(DATA TO EXAMINE)

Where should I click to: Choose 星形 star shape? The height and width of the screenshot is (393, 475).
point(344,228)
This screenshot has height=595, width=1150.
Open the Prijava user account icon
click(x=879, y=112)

(End DATA TO EXAMINE)
(DATA TO EXAMINE)

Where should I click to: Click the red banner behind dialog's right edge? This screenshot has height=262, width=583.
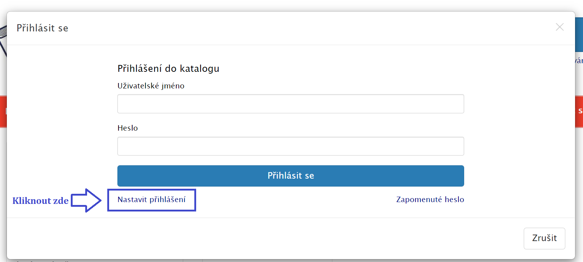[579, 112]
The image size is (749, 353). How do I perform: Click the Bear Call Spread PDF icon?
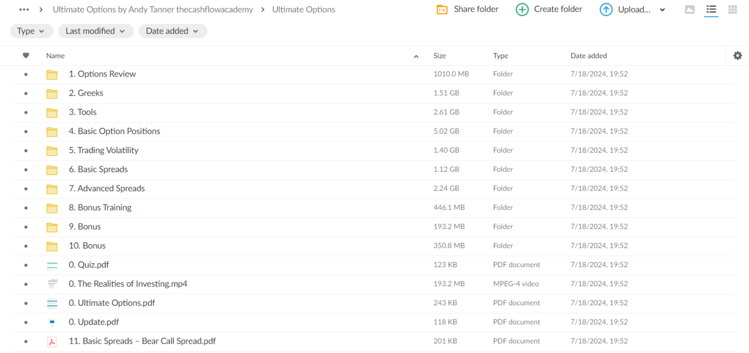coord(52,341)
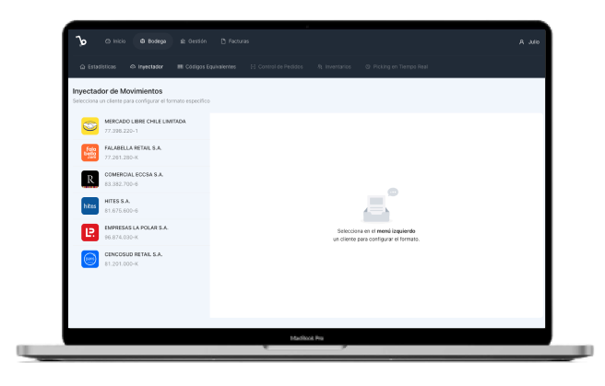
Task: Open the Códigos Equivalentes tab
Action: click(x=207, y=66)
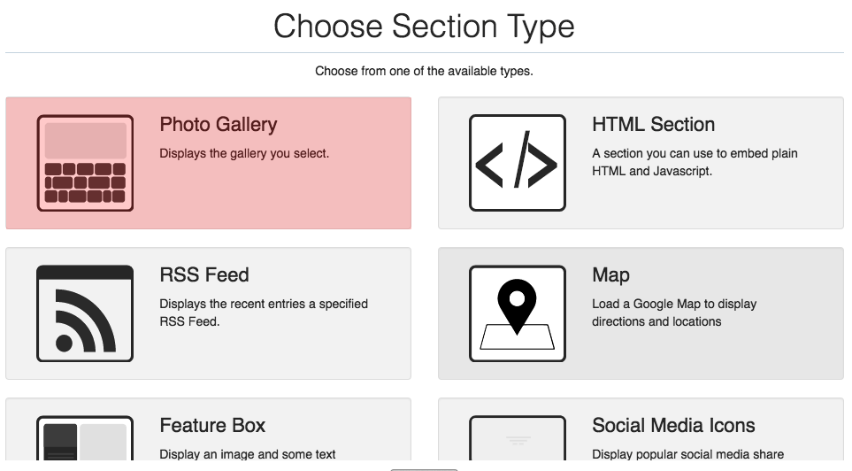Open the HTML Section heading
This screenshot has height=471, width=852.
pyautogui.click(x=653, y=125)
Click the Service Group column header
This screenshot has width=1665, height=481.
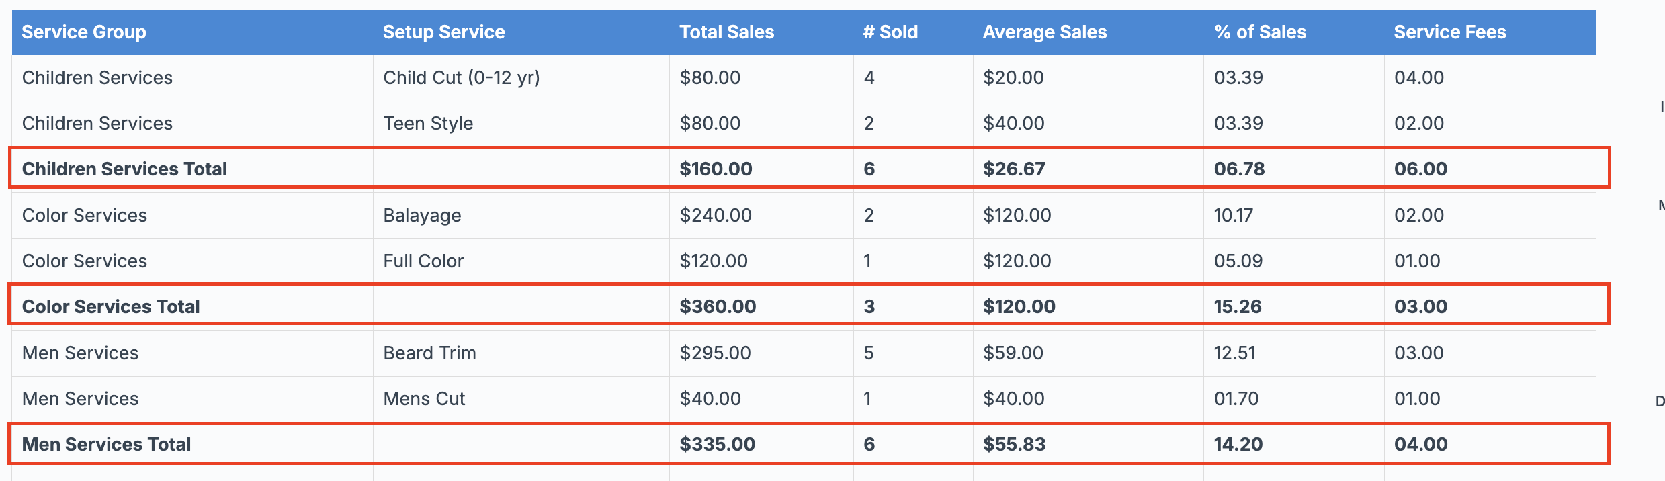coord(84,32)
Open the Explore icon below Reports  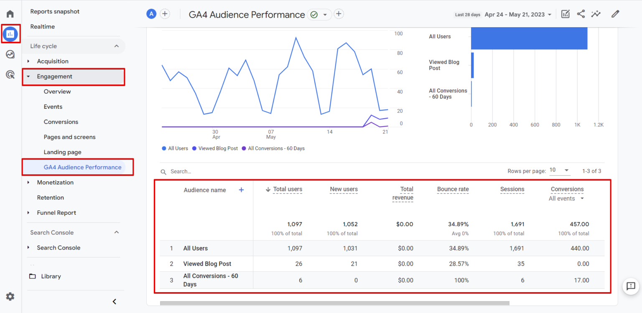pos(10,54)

(End DATA TO EXAMINE)

From the records above, quote word for word only the lines beginning at the line that has "The image size" and stopping after the line that has "Click the Service Group column header". Omit the pictures.

The image size is (749, 353). How do I perform: Click the Bear Call Spread PDF icon?
coord(52,341)
Task: Open the Códigos Equivalentes tab
Action: click(x=207, y=66)
Open the HTML Section heading
This screenshot has height=471, width=852.
pyautogui.click(x=653, y=125)
Click the Service Group column header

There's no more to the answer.